- Given instruction
Copy out every line of the records below that contains the word "field", with case counting.

- Records for processing
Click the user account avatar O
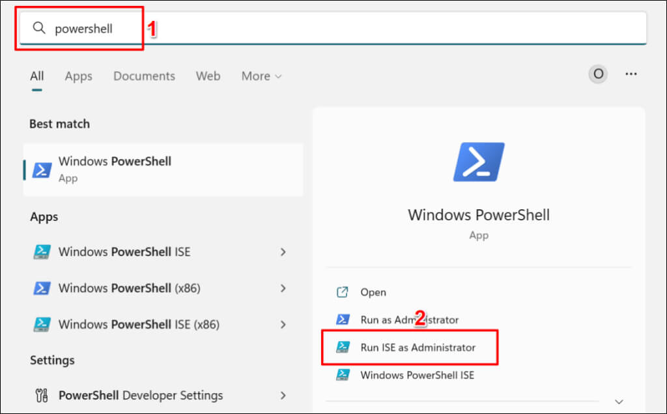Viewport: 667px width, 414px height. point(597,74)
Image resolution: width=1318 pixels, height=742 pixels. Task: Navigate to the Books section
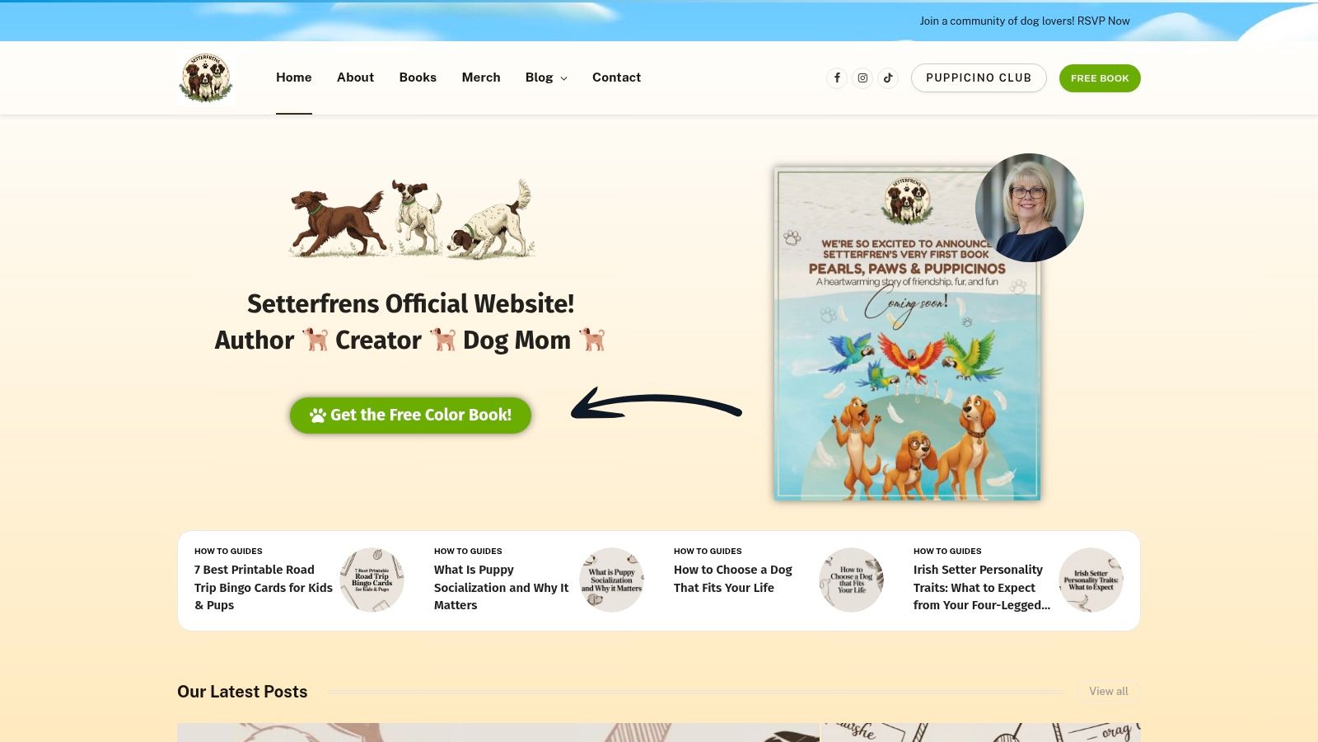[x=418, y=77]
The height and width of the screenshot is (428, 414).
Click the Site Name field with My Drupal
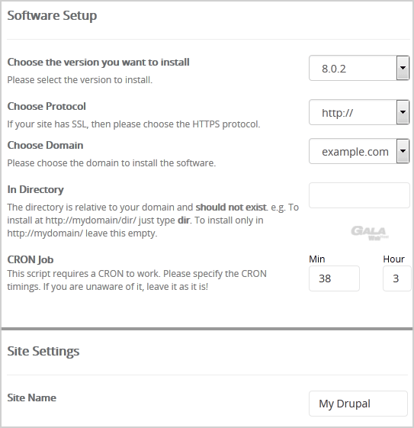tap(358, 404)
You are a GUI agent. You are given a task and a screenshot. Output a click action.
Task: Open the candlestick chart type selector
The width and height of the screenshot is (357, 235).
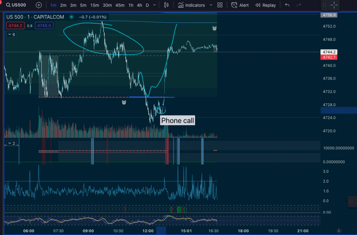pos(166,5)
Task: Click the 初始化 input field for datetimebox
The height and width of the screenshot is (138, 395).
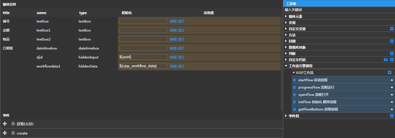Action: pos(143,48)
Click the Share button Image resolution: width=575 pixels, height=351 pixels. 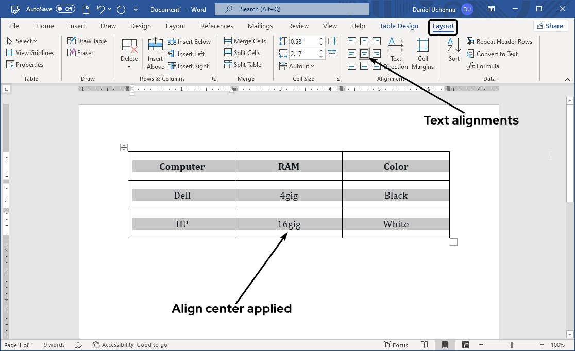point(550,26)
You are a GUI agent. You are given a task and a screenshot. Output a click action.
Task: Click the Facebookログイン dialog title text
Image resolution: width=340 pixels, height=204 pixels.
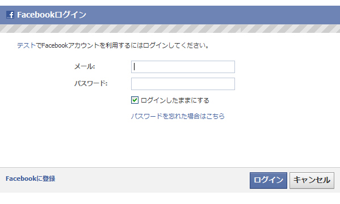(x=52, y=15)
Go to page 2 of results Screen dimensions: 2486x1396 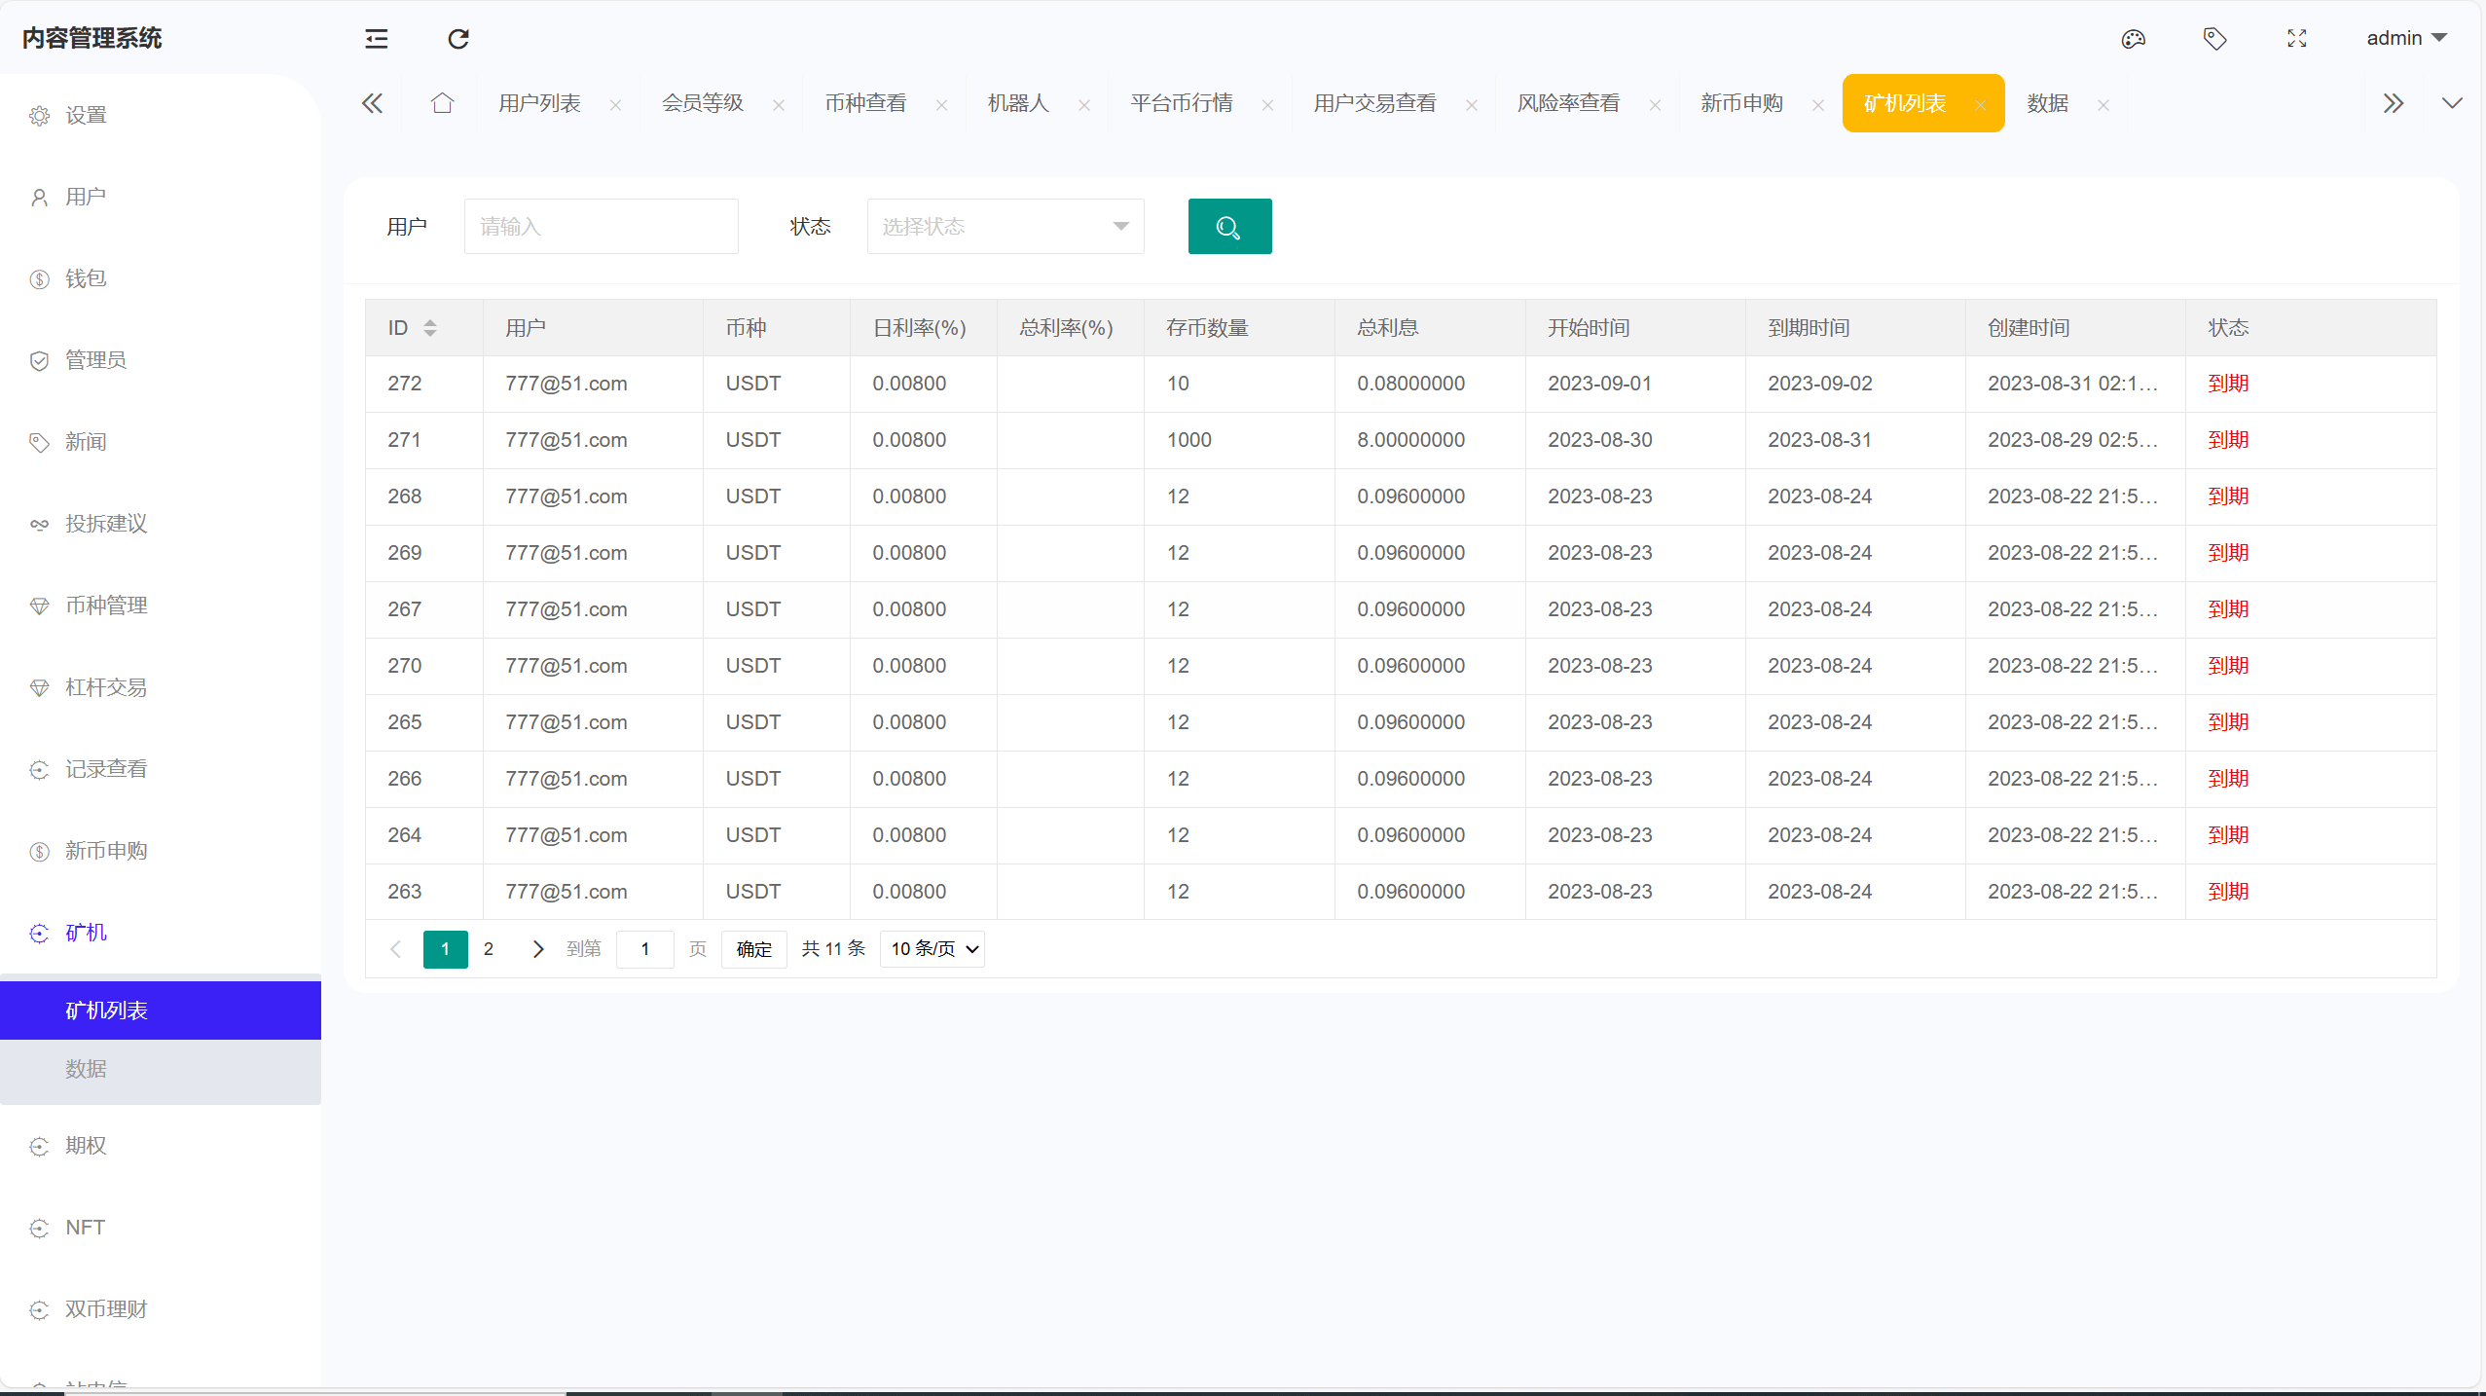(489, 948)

- Task response
Click the Site Name field with My Drupal
Task: Click the 初始化 input field for datetimebox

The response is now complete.